The Player Development Plan: The Plan Every Club Has – but Few Truly Live
The Plan Every Club Has – but Few Truly Live
Almost every Swedish football club today has a player development plan.
It is carefully written, anchored in the club’s values and presented at the beginning of the season. It contains ambitions, principles and guidelines.
Yet the same question still emerges in many clubs:
“If the plan is so clear — why does reality look so different between teams?”
Players experience different expectations depending on the coach. Transitions between game formats feel like complete restarts. The same concepts are used — but interpreted differently.
The problem is rarely the quality of the document itself.
The problem is that a document alone does not change behaviours.

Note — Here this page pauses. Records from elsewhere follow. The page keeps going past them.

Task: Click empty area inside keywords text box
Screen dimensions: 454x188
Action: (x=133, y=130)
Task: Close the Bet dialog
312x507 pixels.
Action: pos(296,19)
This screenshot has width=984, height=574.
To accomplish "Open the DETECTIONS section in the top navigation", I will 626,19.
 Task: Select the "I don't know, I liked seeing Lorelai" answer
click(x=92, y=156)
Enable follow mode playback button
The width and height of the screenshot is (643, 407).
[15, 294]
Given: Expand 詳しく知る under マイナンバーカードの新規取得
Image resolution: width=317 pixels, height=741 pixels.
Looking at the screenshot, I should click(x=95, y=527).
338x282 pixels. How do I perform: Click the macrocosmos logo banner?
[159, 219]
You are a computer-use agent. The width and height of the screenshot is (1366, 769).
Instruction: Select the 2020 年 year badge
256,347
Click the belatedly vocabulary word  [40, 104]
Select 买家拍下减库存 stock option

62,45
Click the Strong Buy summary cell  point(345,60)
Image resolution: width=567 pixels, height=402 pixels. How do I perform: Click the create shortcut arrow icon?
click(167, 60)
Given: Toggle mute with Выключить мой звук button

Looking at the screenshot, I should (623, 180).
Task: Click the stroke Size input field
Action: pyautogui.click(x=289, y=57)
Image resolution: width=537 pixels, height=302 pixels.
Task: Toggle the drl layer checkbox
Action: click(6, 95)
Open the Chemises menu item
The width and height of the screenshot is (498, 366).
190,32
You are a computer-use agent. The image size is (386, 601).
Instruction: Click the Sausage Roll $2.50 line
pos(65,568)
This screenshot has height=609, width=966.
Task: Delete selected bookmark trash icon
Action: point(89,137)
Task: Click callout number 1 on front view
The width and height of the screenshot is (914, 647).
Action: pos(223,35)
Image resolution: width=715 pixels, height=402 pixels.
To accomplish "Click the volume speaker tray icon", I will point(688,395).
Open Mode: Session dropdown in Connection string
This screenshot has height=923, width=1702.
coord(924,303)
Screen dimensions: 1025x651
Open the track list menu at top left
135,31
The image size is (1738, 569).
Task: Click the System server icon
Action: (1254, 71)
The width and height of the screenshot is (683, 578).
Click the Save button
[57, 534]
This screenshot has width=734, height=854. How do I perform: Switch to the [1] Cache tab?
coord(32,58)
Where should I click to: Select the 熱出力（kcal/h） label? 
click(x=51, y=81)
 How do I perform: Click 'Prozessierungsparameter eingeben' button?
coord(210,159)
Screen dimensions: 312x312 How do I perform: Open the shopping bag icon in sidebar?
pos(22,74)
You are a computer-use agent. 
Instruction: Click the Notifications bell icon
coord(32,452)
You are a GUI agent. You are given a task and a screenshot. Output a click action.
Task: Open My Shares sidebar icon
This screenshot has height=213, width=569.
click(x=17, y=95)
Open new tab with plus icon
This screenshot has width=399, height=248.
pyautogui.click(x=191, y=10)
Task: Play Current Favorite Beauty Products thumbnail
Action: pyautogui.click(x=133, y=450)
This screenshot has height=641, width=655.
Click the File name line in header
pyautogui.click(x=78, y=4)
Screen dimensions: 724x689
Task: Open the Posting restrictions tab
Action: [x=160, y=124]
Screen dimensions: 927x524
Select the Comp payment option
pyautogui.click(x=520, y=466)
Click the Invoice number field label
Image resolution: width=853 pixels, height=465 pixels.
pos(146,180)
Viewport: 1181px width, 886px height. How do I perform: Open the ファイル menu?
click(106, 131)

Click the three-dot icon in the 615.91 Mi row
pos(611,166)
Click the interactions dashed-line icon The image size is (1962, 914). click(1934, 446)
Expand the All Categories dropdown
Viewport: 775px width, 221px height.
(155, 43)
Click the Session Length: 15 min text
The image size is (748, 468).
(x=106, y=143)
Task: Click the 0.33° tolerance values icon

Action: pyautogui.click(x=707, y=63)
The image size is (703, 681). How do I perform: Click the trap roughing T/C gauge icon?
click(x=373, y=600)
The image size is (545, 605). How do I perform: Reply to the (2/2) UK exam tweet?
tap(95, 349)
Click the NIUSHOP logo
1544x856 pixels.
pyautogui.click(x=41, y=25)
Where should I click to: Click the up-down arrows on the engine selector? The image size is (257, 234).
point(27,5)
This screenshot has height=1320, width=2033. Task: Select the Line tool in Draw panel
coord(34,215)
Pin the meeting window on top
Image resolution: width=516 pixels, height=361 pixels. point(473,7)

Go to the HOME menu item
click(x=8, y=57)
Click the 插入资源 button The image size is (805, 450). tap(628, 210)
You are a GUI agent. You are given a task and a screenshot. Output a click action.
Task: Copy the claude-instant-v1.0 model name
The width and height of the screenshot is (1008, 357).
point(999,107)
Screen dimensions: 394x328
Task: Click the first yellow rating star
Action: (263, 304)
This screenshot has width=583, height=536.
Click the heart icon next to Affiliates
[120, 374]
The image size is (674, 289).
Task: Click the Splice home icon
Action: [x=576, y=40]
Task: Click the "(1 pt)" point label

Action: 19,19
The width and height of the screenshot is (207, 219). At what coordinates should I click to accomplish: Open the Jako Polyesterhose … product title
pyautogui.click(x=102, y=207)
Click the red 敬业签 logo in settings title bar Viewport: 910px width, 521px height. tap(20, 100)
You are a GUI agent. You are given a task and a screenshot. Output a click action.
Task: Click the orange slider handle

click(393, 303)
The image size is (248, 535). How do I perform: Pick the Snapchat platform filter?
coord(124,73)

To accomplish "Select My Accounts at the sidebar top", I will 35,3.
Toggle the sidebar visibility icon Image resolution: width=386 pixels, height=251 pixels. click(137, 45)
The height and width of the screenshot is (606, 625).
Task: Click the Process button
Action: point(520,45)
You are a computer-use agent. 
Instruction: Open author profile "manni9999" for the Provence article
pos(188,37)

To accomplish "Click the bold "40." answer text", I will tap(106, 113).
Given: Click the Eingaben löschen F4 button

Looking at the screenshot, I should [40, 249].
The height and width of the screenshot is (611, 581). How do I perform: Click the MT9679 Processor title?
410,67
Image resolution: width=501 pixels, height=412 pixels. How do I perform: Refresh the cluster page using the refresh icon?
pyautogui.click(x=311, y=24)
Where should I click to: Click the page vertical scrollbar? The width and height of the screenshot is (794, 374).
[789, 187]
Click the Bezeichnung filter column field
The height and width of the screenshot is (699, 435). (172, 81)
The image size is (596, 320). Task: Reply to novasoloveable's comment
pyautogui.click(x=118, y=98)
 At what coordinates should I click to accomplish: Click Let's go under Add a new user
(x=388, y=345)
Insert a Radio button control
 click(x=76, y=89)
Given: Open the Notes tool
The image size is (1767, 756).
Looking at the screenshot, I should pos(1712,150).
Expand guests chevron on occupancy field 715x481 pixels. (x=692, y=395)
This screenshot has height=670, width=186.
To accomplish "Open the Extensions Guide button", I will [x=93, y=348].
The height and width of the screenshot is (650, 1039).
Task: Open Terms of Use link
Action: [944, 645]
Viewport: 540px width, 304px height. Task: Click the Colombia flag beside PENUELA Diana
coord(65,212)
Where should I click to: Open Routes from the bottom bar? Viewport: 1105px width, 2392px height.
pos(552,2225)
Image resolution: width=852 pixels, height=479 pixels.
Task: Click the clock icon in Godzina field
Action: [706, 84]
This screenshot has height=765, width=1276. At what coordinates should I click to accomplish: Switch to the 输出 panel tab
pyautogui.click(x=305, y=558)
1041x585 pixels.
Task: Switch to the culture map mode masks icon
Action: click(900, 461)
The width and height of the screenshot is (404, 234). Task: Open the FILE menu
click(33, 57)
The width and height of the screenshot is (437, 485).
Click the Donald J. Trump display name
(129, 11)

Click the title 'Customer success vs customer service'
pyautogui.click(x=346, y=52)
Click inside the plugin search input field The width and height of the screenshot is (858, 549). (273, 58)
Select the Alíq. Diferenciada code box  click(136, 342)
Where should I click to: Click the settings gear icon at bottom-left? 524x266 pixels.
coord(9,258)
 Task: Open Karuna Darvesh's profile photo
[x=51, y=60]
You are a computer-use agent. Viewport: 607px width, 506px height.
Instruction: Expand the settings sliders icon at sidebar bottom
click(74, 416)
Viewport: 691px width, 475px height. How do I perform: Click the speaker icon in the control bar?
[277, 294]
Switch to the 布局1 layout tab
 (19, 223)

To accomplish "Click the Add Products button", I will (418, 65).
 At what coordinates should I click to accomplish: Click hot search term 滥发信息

And it is behaviours — not formulations — that shape culture.
A Quick Test for Your Club
Ask a simple question within your sporting department:
“If two coaches in your club were asked to describe what ‘brave football’ means, would they give the same answer?”
If the answer feels uncertain, the plan is not yet operational.
It is an idea — not a system.
Organisational research shows that when guidelines remain open to interpretation, individuals naturally fill in the meaning themselves (Weick, 1995).
Within club environments, this leads each coach to gradually create their own version of the plan — often without even realising it.
This is how the club’s “red thread” slowly begins to unravel.
What Research Says About Development Environments
Within talent development research, the conclusion is clear:
it is the consistency of the environment over time that determines quality — not isolated interventions (Henriksen, 2010).
Ecological dynamics further demonstrates that learning is shaped through the design of training environments, not through isolated instruction alone (Chow et al., 2016).
This means that if a club wants to see certain behaviours emerge, the training environment itself must make those behaviours natural.
For a football club, this means:
It is not enough to describe how you want to play.
You must build structures that make it difficult to do anything else.
SUP 2.0 – Principle, Behaviour, Environment
For a player development plan to truly live, it must be built across three interconnected levels.
Together, these form what can be described as the SUP 2.0 Model.
Principles
The club’s overarching ideas about how it wants to play and develop players.
Example:
“We want to play with courage during the build-up phase.”
Behaviours
Concrete actions that players should repeatedly recognise in both training and matches.
Examples:
first touch forward
switching play
breaking lines with passes
receiving under pressure
Environment Design
Training structures that systematically reinforce these behaviours.
Example:
small-sided games where points are awarded for progression through central areas.
When these three levels are aligned, the development plan becomes a living framework.
When one of them is missing, the plan remains an ambition.
This is the defining difference between a PDF document and actual practice.
A Familiar Scenario
One club launched a new player development plan with great enthusiasm.
There was a kickoff event, presentations and educational material for coaches. The plan clearly described principles and values.
One year later, however, three coaches within one age group had changed.
The new coaches received the document — but no shared walkthrough of behaviours or training design. Soon, concepts began to be interpreted differently. Players experienced noticeable changes in training content. Parents started asking questions.
Nobody was actively resisting the plan.
The club simply lacked structures for implementation.
Henriksen et al. (2020) demonstrate that cultural change requires systems capable of surviving personnel changes.
If the plan depends on a few passionate individuals, then it is not an organisational tool.
It is an individual project.
Why This Is a Board and Sporting Director Question
It is easy to view the player development plan as merely a coaching document.
In reality, it is a governance model.
If the plan is not connected to:
coach recruitment
educational structures
mentorship and support
evaluation and feedback systems
then it will not influence the club sustainably over time.
For boards, this creates a major risk:
investments in education fail to create long-term impact
culture becomes dependent on individuals
the member experience varies dramatically between teams
An operational SUP is therefore not a pedagogical detail.
It is a question of quality assurance and long-term sustainability.
How Players Experience the Difference
For players, it becomes immediately visible when the plan is truly alive.
The transition from 5v5 to 7v7 feels logical. Key concepts reappear and retain the same meaning. Expectations evolve gradually rather than abruptly. Development is measured through behaviours — not only through results.
This is what creates stable development environments (Henriksen, 2010).
And this is what allows players to recognise the identity of their club over time.
When behavioural anchoring is missing, however, every transition between teams feels like starting over again.
A Practical Exercise for Your Club
Choose one of your club’s central principles.
Write down two concrete behaviours that represent it.
Then design a training activity that systematically reinforces those behaviours.
If this process takes longer than ten minutes, the plan is probably not yet operationalised.